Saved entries
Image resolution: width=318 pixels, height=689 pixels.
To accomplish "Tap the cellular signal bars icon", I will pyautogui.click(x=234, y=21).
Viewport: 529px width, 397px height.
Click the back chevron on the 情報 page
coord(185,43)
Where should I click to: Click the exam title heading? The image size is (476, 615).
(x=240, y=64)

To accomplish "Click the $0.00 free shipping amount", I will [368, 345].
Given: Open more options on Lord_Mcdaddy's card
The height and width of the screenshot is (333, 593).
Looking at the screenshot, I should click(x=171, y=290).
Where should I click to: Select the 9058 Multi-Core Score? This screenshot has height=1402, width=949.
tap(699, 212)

==

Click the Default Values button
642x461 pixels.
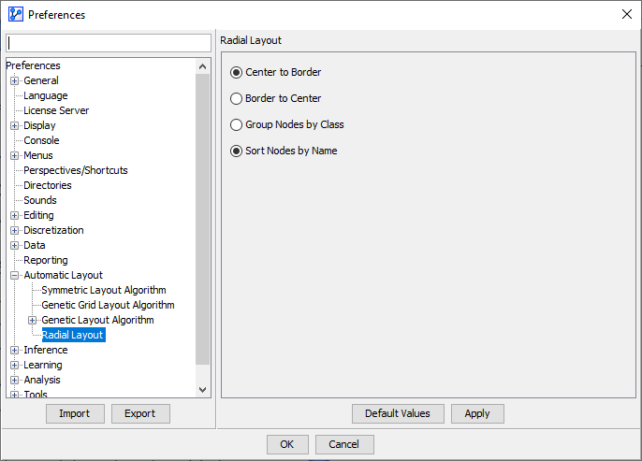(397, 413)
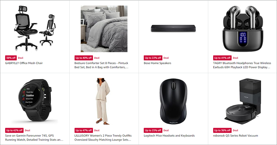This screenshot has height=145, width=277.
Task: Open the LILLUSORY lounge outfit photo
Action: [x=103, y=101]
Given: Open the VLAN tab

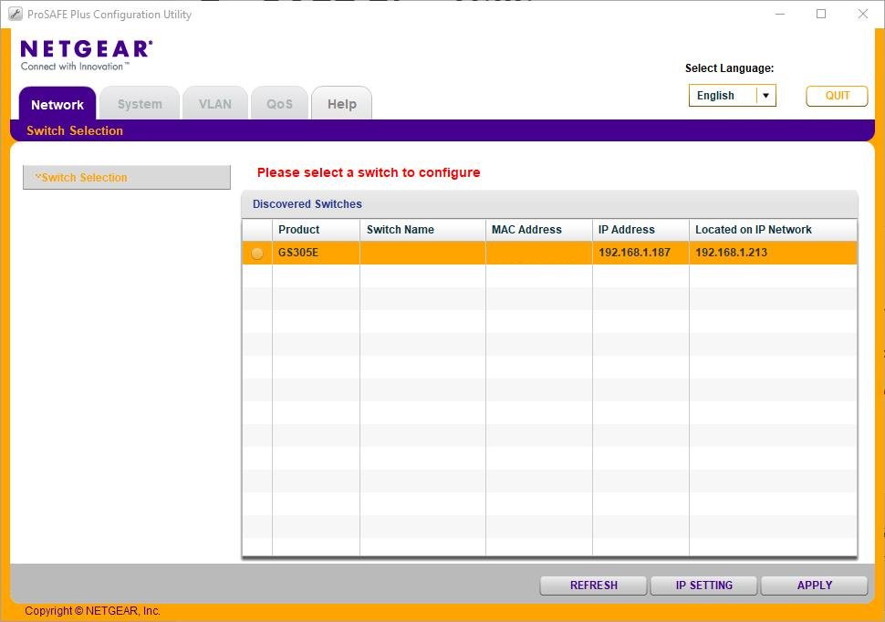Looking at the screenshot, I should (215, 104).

• [Task requirements]
For each line of the entries that holds the word "will", pull that line out.

• [Expected answer]
To accomplish "Tap the cellular signal bars icon", I will pyautogui.click(x=234, y=21).
To accomplish "Click the $0.00 free shipping amount", I will [368, 345].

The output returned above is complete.